- **EXERCISE BRIEF**:
Reproduce word for word the line that contains "Given: Go to" and every line after it to the end of the records, with nothing else added.

[Pixel coordinate grounding data]
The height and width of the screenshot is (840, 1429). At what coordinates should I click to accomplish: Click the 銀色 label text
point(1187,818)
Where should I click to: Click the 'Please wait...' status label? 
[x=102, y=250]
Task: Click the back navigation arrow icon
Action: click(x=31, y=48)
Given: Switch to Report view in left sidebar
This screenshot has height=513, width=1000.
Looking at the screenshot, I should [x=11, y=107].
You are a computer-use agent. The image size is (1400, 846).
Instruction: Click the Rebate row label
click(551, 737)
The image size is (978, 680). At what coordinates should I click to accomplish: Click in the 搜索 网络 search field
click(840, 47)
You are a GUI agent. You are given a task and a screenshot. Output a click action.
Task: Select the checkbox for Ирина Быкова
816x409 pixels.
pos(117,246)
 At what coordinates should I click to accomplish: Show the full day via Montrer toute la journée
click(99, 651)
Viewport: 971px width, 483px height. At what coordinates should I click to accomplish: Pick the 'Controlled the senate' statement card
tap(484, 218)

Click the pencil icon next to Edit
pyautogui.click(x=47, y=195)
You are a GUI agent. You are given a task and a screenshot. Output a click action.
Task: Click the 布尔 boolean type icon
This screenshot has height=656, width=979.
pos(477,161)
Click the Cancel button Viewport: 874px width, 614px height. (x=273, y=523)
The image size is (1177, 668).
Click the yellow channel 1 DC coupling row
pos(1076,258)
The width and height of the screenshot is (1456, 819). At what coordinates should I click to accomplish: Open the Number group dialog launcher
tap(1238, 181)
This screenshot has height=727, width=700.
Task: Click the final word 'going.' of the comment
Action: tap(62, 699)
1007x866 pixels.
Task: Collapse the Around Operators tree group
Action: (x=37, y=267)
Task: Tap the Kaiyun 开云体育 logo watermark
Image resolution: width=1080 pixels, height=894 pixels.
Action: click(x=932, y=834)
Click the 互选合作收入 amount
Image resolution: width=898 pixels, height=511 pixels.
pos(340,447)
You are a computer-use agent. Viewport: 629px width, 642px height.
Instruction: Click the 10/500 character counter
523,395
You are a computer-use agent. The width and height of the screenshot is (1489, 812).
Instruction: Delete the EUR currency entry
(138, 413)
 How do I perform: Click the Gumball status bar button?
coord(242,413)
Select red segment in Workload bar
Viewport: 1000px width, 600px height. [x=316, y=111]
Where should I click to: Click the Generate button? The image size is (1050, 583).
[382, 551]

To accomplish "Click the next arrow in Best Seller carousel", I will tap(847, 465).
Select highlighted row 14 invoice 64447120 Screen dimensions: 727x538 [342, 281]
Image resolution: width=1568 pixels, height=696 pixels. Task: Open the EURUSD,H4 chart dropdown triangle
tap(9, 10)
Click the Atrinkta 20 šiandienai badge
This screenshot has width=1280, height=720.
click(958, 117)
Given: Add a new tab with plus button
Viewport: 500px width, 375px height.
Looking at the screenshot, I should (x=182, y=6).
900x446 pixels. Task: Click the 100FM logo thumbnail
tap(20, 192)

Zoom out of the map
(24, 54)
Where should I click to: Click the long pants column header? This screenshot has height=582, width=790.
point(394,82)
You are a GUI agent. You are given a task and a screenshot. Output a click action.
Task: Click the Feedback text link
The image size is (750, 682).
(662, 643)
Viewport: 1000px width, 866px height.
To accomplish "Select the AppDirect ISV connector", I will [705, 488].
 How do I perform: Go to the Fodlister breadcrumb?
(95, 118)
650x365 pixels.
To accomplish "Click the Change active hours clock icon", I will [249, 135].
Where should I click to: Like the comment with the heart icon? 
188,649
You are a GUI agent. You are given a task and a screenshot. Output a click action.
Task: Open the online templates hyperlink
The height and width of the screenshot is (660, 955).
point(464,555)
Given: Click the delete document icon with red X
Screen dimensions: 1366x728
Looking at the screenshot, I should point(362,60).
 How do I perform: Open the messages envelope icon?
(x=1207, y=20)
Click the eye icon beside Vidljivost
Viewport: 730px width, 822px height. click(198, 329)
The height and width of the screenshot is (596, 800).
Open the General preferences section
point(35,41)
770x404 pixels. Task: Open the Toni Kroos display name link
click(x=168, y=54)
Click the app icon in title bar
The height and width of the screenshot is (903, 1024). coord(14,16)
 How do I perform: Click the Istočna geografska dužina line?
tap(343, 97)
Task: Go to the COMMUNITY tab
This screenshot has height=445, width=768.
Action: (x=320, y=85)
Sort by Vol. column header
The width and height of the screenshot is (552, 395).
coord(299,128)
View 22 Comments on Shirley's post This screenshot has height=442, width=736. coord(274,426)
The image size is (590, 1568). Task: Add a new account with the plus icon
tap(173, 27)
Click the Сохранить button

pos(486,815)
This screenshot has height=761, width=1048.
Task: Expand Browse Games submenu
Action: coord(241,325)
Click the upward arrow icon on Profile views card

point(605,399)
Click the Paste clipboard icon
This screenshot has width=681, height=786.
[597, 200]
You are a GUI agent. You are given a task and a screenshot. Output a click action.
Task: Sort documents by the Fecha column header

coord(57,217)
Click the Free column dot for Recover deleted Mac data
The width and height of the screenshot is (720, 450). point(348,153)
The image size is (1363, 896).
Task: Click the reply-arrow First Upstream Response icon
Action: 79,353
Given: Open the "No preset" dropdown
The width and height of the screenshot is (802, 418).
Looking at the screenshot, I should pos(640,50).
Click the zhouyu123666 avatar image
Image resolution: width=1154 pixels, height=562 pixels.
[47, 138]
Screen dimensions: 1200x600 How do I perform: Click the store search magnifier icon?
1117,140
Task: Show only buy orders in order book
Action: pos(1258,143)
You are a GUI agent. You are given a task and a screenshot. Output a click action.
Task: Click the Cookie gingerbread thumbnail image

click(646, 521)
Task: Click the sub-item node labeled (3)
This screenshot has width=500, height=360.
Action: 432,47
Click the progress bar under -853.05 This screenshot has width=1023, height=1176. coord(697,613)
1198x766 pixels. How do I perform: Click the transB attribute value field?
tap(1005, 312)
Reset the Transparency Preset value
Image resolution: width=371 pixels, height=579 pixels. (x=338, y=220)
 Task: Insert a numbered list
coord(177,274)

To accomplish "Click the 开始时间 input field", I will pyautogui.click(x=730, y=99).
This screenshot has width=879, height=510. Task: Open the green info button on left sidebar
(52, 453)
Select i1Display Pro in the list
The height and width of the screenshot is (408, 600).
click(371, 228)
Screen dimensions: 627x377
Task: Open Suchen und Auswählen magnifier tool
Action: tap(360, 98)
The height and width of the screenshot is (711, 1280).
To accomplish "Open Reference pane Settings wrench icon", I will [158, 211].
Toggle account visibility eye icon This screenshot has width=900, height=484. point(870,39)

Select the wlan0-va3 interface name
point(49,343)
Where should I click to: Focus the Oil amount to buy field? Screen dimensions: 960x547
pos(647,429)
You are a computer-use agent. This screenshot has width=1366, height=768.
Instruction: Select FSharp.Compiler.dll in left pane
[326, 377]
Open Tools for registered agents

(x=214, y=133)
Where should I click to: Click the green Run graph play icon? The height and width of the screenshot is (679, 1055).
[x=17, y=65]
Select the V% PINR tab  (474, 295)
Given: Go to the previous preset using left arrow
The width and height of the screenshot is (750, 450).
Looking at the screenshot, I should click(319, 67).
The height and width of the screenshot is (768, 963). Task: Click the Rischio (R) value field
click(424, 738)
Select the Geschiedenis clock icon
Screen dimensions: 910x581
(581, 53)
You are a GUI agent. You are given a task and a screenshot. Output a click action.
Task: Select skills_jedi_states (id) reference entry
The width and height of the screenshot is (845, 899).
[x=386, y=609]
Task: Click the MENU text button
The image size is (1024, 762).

- **RESPONSE TO THIS EXERCISE**:
Given: Go to the previous preset using left arrow
The width and height of the screenshot is (750, 450).
Looking at the screenshot, I should click(319, 67).
The height and width of the screenshot is (768, 963). Task: Click the Rischio (R) value field
click(424, 738)
Select the Geschiedenis clock icon
Screen dimensions: 910x581
(581, 53)
You are a GUI agent. You are given a task and a screenshot. Output a click action.
Task: Select skills_jedi_states (id) reference entry
The width and height of the screenshot is (845, 899).
[x=386, y=609]
Task: Click the MENU text button
The image size is (1024, 762).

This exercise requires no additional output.